Items from a dataset:

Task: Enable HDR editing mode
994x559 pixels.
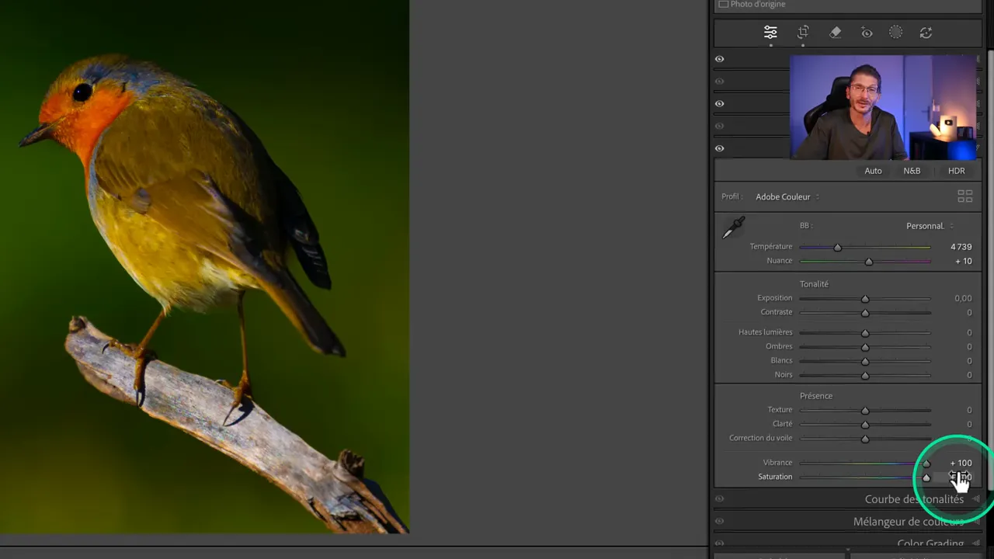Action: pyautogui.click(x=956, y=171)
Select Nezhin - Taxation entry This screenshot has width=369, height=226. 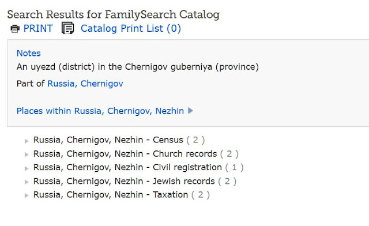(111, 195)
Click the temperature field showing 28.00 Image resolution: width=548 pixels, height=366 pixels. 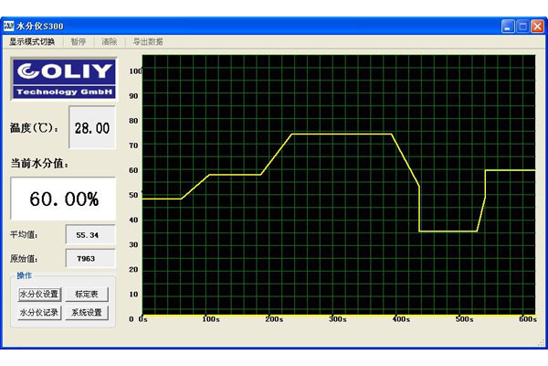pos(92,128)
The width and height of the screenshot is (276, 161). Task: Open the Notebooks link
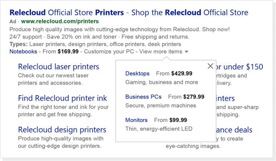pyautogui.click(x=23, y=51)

--

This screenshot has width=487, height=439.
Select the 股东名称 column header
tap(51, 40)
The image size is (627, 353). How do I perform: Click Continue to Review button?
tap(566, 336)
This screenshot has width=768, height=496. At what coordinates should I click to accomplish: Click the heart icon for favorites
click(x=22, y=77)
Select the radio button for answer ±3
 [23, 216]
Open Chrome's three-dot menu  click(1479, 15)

==

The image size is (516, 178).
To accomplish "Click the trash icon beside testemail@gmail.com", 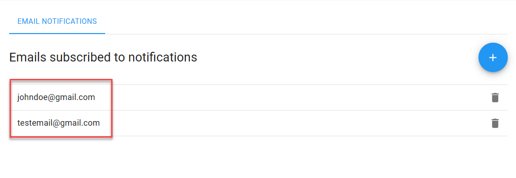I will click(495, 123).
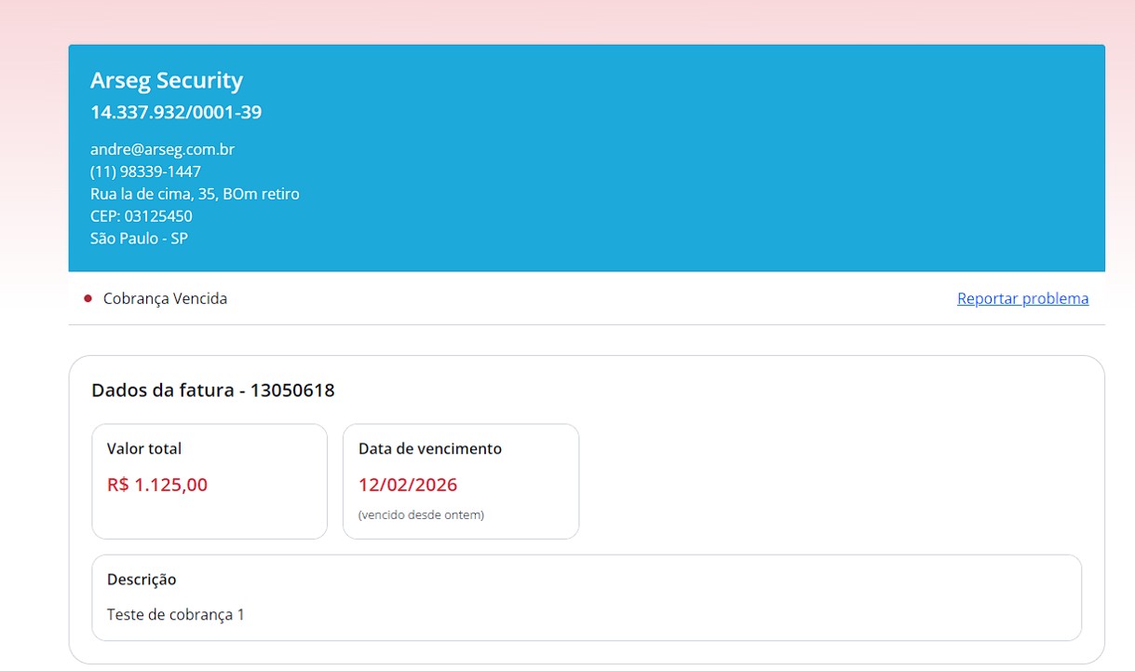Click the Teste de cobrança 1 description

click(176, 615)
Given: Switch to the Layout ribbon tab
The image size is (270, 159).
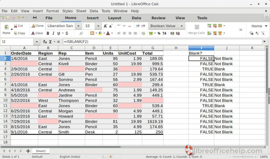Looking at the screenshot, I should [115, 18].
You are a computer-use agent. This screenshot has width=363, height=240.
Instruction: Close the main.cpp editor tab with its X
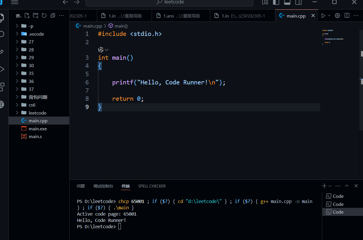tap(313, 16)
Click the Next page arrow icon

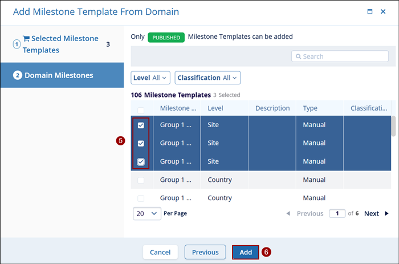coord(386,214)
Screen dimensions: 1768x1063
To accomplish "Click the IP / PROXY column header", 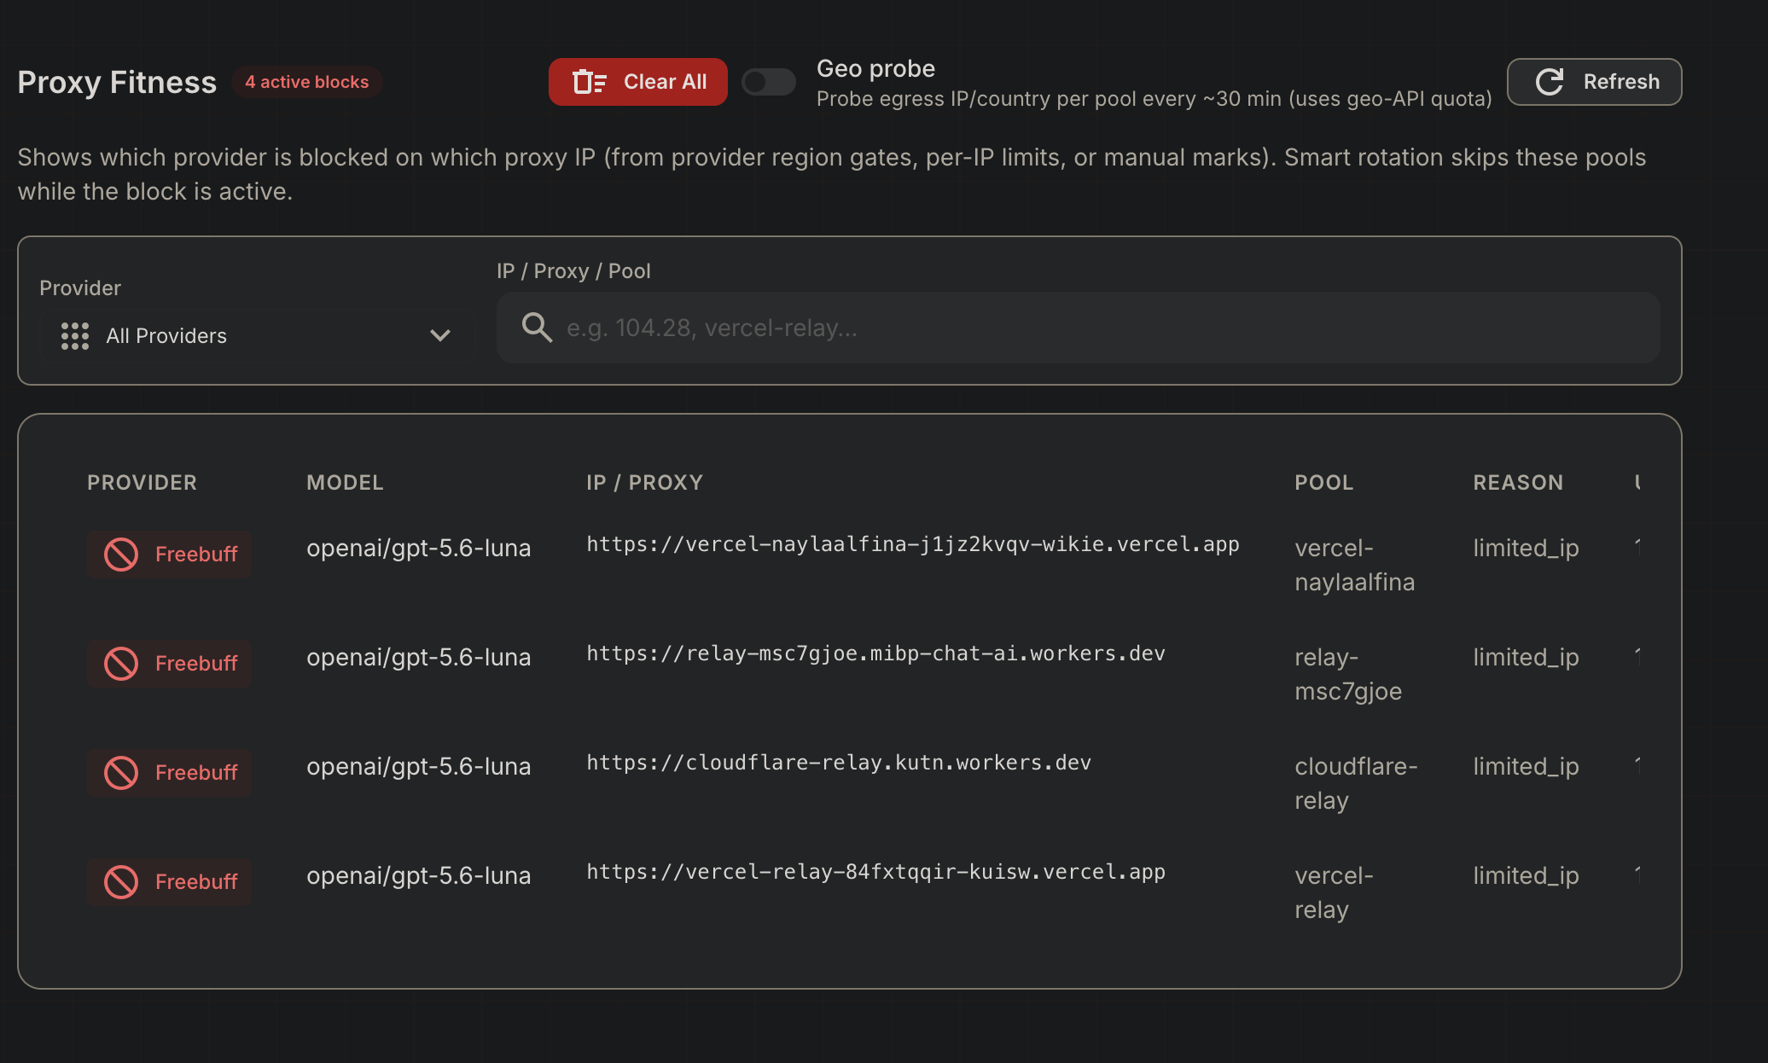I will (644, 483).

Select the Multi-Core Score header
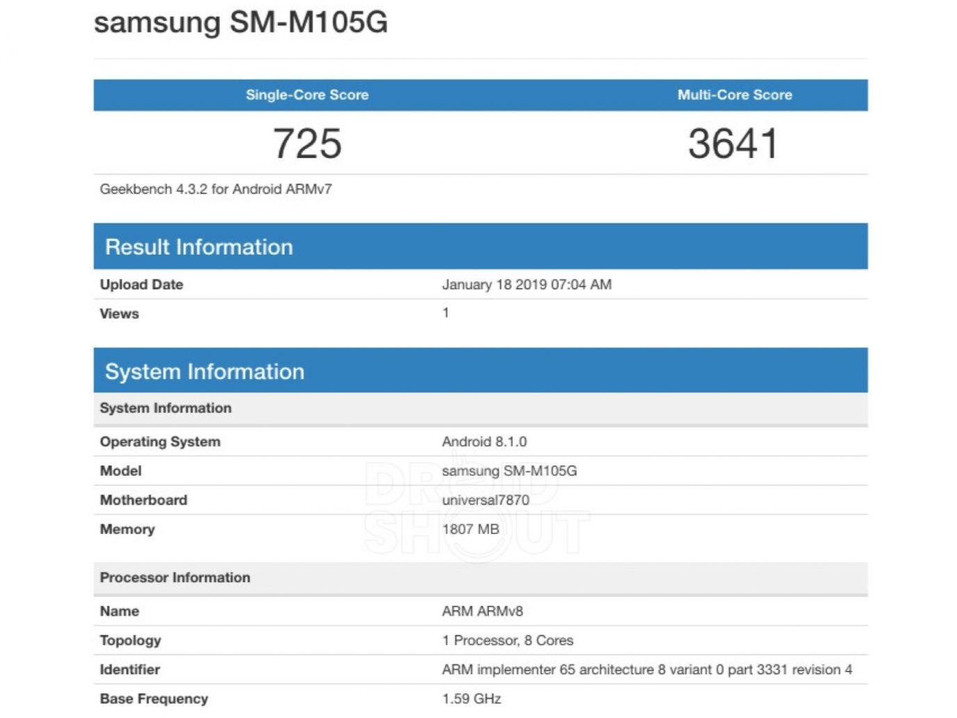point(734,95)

ASSIGNED TASK:
Copy, exactly and only, the lines above that begin with the one containing "Select the radio button for answer ±3" and finish with the one containing "Open Chrome's three-dot".

ANSWER TO THIS TASK:
Select the radio button for answer ±3
 [23, 216]
Open Chrome's three-dot menu  click(1479, 15)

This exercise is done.